▶ What needs to be done: Copy the lines below verbatim, beginning with the first one and ending after the line that contains "click(x=144, y=231)".

[Item-finding records]

* BEGIN *

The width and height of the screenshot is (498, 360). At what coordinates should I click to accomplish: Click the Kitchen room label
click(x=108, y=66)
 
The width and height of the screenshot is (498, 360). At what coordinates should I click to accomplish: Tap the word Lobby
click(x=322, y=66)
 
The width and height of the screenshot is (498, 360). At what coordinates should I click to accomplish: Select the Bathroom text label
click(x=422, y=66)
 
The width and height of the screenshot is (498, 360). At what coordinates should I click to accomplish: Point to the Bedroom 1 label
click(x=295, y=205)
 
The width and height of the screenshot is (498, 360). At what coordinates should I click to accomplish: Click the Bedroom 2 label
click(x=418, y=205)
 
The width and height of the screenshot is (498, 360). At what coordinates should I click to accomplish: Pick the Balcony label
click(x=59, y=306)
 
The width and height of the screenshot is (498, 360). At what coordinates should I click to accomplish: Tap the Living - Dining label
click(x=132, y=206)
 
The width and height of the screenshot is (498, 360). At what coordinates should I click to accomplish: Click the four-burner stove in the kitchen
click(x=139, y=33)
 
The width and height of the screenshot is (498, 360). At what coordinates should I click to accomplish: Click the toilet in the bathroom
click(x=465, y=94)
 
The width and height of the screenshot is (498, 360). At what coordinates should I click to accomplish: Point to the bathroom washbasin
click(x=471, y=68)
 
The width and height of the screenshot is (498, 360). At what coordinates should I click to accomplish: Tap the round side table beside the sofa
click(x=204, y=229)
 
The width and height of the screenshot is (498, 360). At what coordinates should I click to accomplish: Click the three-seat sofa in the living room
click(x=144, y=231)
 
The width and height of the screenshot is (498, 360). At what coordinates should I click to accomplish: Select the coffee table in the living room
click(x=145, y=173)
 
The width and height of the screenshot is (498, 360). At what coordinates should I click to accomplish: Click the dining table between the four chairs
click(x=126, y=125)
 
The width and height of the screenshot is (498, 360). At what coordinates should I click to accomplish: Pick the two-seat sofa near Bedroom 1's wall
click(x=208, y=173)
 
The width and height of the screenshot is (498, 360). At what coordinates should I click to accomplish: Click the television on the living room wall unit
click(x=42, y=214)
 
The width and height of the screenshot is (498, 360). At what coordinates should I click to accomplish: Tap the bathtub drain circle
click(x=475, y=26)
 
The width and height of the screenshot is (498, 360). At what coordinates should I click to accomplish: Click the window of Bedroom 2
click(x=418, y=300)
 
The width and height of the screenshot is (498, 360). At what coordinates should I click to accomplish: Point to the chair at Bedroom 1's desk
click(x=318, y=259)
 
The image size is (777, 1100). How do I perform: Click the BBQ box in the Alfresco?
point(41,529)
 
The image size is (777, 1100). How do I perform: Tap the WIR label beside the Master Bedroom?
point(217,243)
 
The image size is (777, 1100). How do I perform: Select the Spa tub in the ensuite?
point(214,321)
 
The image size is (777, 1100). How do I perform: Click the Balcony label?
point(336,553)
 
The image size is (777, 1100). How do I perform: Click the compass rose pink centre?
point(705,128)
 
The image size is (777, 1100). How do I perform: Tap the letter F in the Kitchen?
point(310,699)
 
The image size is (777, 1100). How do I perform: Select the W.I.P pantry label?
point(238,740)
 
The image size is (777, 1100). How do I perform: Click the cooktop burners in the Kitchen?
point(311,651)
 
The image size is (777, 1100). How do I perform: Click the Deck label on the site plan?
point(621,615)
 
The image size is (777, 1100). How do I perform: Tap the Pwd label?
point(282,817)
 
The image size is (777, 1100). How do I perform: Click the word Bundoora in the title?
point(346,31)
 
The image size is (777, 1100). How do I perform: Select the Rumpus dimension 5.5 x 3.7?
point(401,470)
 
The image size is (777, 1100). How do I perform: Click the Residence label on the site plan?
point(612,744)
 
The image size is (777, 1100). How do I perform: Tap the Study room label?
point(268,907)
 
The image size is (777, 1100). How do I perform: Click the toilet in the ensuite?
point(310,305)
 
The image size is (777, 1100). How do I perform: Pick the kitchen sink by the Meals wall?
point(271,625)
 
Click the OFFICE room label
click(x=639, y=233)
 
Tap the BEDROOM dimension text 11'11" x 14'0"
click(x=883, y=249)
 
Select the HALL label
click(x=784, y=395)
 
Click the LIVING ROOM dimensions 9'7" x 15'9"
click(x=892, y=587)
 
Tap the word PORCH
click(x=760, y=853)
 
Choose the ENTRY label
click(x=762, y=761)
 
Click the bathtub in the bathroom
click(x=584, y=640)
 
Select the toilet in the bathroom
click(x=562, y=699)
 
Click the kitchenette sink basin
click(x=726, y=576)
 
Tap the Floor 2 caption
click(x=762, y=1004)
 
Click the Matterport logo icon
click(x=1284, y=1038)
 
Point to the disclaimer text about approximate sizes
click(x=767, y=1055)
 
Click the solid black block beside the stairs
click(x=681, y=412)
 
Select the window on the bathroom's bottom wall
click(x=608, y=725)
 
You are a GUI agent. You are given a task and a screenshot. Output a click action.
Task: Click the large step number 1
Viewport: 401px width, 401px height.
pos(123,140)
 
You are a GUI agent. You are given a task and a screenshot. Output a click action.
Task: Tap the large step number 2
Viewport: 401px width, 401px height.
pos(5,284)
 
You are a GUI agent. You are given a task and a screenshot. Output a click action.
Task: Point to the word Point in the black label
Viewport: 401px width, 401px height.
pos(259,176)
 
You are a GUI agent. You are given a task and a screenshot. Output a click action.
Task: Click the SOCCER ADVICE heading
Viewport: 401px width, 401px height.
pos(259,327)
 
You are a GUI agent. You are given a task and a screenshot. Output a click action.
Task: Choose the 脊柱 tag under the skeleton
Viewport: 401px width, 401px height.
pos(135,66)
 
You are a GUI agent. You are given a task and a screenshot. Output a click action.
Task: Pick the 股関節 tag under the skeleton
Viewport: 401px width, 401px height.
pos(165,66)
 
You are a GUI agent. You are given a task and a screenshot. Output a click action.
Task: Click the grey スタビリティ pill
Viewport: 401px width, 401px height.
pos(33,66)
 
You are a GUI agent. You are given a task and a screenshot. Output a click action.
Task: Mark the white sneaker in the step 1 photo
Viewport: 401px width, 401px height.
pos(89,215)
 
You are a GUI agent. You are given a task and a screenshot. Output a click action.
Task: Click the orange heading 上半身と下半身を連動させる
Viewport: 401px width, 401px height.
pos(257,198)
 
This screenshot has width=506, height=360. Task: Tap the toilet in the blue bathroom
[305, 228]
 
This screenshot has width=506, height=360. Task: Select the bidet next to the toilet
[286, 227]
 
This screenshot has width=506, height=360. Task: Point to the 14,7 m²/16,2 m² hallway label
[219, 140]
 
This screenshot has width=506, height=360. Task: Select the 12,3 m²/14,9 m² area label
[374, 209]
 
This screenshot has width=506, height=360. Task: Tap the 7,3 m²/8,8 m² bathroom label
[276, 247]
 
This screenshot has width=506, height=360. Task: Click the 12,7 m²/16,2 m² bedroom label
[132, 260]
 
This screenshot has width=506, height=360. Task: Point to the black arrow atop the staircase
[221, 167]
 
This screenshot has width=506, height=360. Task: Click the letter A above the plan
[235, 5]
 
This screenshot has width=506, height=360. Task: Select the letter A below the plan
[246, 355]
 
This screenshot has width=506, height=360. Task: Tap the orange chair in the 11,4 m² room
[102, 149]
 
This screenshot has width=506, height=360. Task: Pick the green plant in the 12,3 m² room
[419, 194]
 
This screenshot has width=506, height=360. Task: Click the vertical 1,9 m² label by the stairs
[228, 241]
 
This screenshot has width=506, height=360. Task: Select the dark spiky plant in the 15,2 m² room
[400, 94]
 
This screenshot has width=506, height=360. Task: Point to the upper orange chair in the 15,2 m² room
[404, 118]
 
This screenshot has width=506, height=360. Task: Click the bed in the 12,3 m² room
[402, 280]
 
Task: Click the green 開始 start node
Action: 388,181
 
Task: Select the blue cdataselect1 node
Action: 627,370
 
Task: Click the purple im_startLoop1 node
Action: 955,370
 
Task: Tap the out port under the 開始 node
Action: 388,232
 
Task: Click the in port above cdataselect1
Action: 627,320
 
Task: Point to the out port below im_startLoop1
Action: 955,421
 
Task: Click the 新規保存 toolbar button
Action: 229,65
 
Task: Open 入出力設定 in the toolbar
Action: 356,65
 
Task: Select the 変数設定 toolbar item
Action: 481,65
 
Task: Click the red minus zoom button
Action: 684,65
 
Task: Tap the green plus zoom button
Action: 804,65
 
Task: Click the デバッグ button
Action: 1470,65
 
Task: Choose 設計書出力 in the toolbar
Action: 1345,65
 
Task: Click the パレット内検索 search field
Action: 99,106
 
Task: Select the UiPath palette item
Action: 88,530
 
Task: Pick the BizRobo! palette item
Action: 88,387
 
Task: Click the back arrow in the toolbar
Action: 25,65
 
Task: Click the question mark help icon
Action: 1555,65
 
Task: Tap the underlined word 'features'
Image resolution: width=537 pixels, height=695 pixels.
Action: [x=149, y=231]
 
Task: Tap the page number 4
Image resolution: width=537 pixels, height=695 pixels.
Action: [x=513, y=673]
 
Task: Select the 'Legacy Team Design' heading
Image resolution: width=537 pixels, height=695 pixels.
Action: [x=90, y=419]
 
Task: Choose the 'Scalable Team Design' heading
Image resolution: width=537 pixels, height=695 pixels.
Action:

* END *

▶ Reply to the task:
The width and height of the screenshot is (498, 360). At what coordinates should I click to accomplish: Click the Kitchen room label
click(x=108, y=66)
 
The width and height of the screenshot is (498, 360). At what coordinates should I click to accomplish: Tap the word Lobby
click(x=322, y=66)
 
The width and height of the screenshot is (498, 360). At what coordinates should I click to accomplish: Select the Bathroom text label
click(x=422, y=66)
 
The width and height of the screenshot is (498, 360). At what coordinates should I click to accomplish: Point to the Bedroom 1 label
click(x=295, y=205)
 
The width and height of the screenshot is (498, 360). At what coordinates should I click to accomplish: Click the Bedroom 2 label
click(x=418, y=205)
 
The width and height of the screenshot is (498, 360). At what coordinates should I click to accomplish: Pick the Balcony label
click(x=59, y=306)
 
The width and height of the screenshot is (498, 360). At what coordinates should I click to accomplish: Tap the Living - Dining label
click(x=132, y=206)
 
The width and height of the screenshot is (498, 360). At what coordinates should I click to accomplish: Click the four-burner stove in the kitchen
click(x=139, y=33)
 
The width and height of the screenshot is (498, 360). At what coordinates should I click to accomplish: Click the toilet in the bathroom
click(x=465, y=94)
 
The width and height of the screenshot is (498, 360). At what coordinates should I click to accomplish: Point to the bathroom washbasin
click(x=471, y=68)
 
The width and height of the screenshot is (498, 360). At what coordinates should I click to accomplish: Tap the round side table beside the sofa
click(x=204, y=229)
 
The width and height of the screenshot is (498, 360). At what coordinates should I click to accomplish: Click the three-seat sofa in the living room
click(x=144, y=231)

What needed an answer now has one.